# [RECORDS TO PROCESS]
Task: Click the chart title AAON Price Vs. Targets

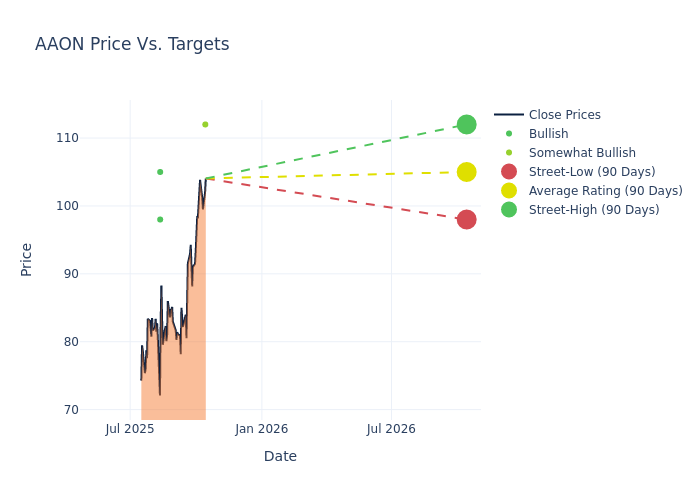Action: pyautogui.click(x=132, y=45)
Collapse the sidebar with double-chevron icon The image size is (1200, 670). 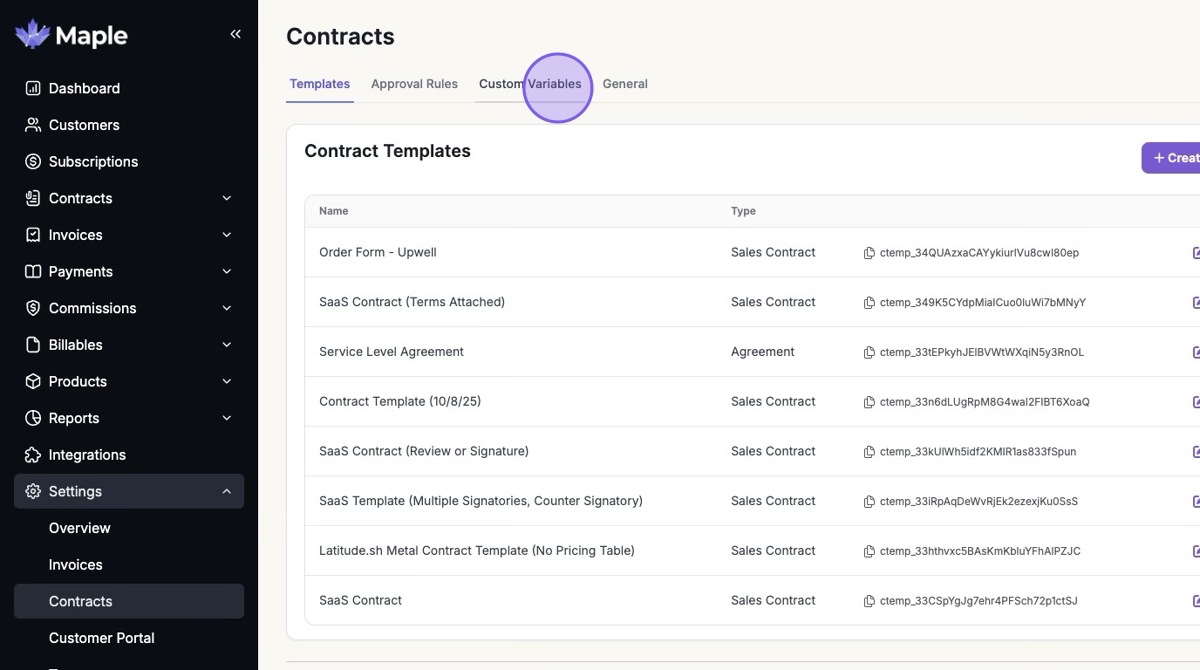coord(235,34)
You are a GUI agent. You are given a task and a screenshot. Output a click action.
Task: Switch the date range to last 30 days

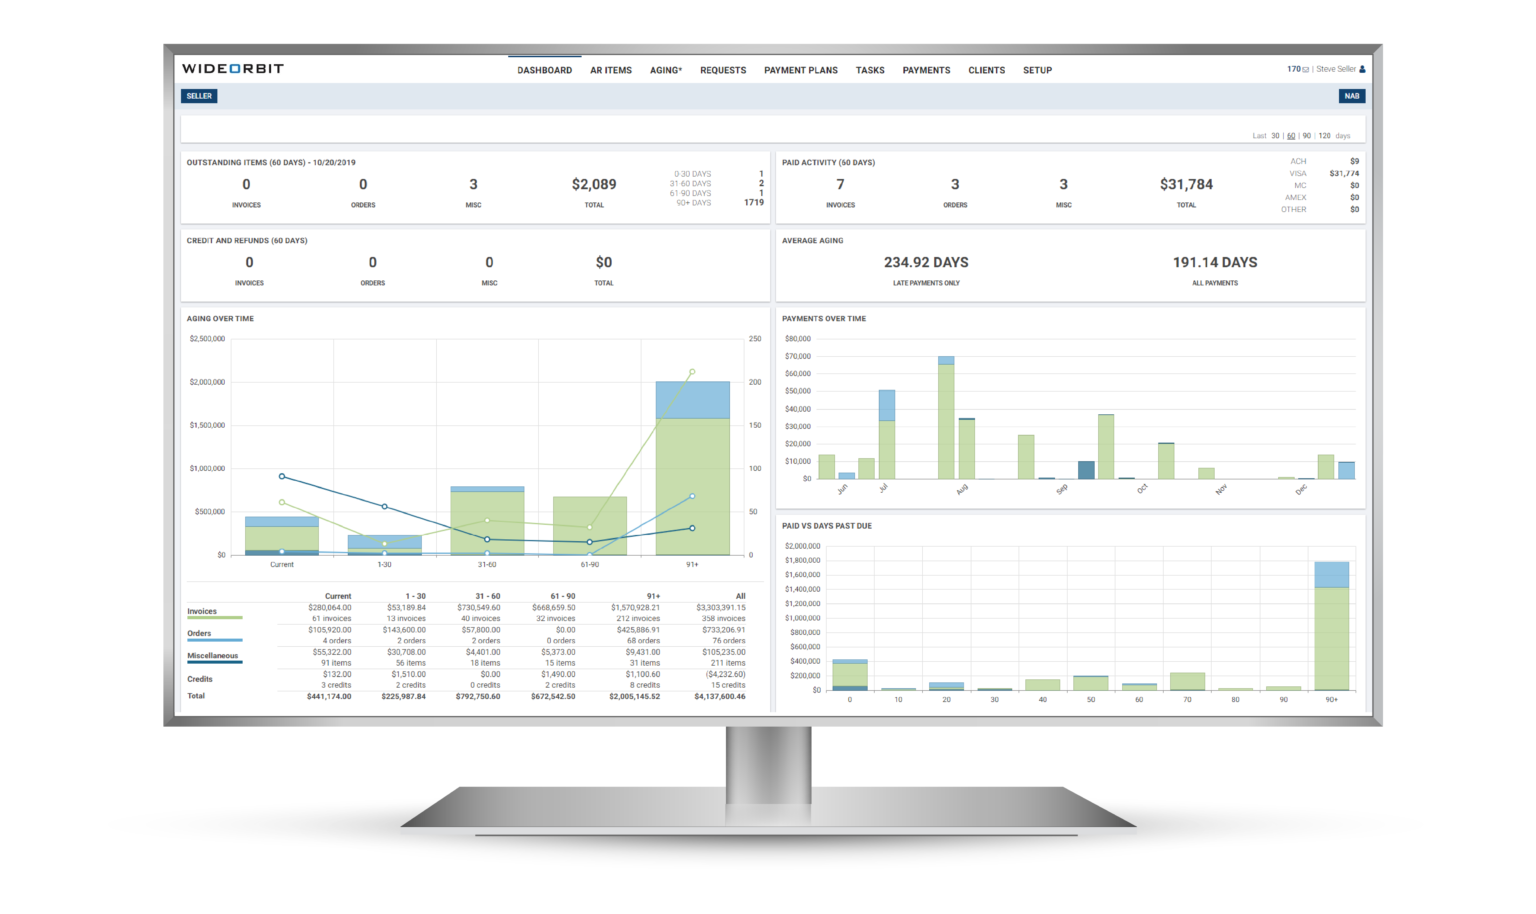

# [WHAT YOU ARE ASKED TO DO]
Transcribe the lines that run from the line bearing "You are a GUI" through the last line of the data. Keep the wording exact and leave out every picture.

# [SOLVED PROBLEM]
You are a GUI agent. You are given a task and a screenshot. Output a click action.
Task: Switch the date range to last 30 days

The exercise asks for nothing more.